* Begin GIVEN DATA *

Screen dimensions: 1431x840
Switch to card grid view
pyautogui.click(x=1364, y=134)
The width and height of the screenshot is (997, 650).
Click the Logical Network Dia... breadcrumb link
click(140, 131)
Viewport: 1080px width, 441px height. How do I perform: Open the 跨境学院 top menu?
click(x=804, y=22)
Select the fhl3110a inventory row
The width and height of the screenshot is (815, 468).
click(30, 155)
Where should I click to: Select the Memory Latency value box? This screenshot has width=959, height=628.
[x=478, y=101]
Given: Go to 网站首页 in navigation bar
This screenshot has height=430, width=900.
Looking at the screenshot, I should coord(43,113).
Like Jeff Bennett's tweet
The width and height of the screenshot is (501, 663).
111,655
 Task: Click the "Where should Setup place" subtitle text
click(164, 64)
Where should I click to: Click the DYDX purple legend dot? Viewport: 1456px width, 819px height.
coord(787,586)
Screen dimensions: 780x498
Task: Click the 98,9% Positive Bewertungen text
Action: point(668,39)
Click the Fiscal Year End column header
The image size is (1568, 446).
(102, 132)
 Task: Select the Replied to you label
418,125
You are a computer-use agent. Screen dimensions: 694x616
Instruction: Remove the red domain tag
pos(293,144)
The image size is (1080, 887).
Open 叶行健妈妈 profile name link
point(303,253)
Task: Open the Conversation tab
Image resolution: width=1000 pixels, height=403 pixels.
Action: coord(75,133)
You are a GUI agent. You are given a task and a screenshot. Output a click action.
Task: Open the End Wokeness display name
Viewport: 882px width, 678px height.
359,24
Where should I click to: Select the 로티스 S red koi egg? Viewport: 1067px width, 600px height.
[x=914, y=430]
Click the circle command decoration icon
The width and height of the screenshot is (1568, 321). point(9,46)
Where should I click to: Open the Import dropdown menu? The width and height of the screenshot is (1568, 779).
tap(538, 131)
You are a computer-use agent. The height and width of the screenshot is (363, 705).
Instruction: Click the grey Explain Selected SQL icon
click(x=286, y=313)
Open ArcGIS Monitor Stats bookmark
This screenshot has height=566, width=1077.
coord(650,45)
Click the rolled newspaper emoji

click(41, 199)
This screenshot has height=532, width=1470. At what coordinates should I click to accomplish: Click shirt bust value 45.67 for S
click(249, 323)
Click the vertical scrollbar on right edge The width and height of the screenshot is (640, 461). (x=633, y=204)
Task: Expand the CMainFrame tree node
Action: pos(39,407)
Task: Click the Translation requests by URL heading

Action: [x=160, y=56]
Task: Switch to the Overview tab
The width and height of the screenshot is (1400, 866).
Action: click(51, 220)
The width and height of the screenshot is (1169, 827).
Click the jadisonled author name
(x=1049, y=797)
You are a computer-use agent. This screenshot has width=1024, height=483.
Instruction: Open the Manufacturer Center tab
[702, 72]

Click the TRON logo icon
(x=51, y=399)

* End GIVEN DATA *

_GIVEN REQUEST_
Convert all of the records above into a JSON list of strings, with one string per line and blank lines left out.

_SOLUTION FOR THIS PROBLEM_
[
  "Screen dimensions: 1431x840",
  "Switch to card grid view",
  "pyautogui.click(x=1364, y=134)",
  "The width and height of the screenshot is (997, 650).",
  "Click the Logical Network Dia... breadcrumb link",
  "click(140, 131)",
  "Viewport: 1080px width, 441px height. How do I perform: Open the 跨境学院 top menu?",
  "click(x=804, y=22)",
  "Select the fhl3110a inventory row",
  "The width and height of the screenshot is (815, 468).",
  "click(30, 155)",
  "Where should I click to: Select the Memory Latency value box? This screenshot has width=959, height=628.",
  "[x=478, y=101]",
  "Given: Go to 网站首页 in navigation bar",
  "This screenshot has height=430, width=900.",
  "Looking at the screenshot, I should coord(43,113).",
  "Like Jeff Bennett's tweet",
  "The width and height of the screenshot is (501, 663).",
  "111,655",
  " Task: Click the \"Where should Setup place\" subtitle text",
  "click(164, 64)",
  "Where should I click to: Click the DYDX purple legend dot? Viewport: 1456px width, 819px height.",
  "coord(787,586)",
  "Screen dimensions: 780x498",
  "Task: Click the 98,9% Positive Bewertungen text",
  "Action: point(668,39)",
  "Click the Fiscal Year End column header",
  "The image size is (1568, 446).",
  "(102, 132)",
  " Task: Select the Replied to you label",
  "418,125",
  "You are a computer-use agent. Screen dimensions: 694x616",
  "Instruction: Remove the red domain tag",
  "pos(293,144)",
  "The image size is (1080, 887).",
  "Open 叶行健妈妈 profile name link",
  "point(303,253)",
  "Task: Open the Conversation tab",
  "Image resolution: width=1000 pixels, height=403 pixels.",
  "Action: coord(75,133)",
  "You are a GUI agent. You are given a task and a screenshot. Output a click action.",
  "Task: Open the End Wokeness display name",
  "Viewport: 882px width, 678px height.",
  "359,24",
  "Where should I click to: Select the 로티스 S red koi egg? Viewport: 1067px width, 600px height.",
  "[x=914, y=430]",
  "Click the circle command decoration icon",
  "The width and height of the screenshot is (1568, 321). point(9,46)",
  "Where should I click to: Open the Import dropdown menu? The width and height of the screenshot is (1568, 779).",
  "tap(538, 131)",
  "You are a computer-use agent. The height and width of the screenshot is (363, 705).",
  "Instruction: Click the grey Explain Selected SQL icon",
  "click(x=286, y=313)",
  "Open ArcGIS Monitor Stats bookmark",
  "This screenshot has height=566, width=1077.",
  "coord(650,45)",
  "Click the rolled newspaper emoji",
  "click(41, 199)",
  "This screenshot has height=532, width=1470. At what coordinates should I click to accomplish: Click shirt bust value 45.67 for S",
  "click(249, 323)",
  "Click the vertical scrollbar on right edge The width and height of the screenshot is (640, 461). (x=633, y=204)",
  "Task: Expand the CMainFrame tree node",
  "Action: pos(39,407)",
  "Task: Click the Translation requests by URL heading",
  "Action: [x=160, y=56]",
  "Task: Switch to the Overview tab",
  "The width and height of the screenshot is (1400, 866).",
  "Action: click(51, 220)",
  "The width and height of the screenshot is (1169, 827).",
  "Click the jadisonled author name",
  "(x=1049, y=797)",
  "You are a computer-use agent. This screenshot has width=1024, height=483.",
  "Instruction: Open the Manufacturer Center tab",
  "[702, 72]",
  "Click the TRON logo icon",
  "(x=51, y=399)"
]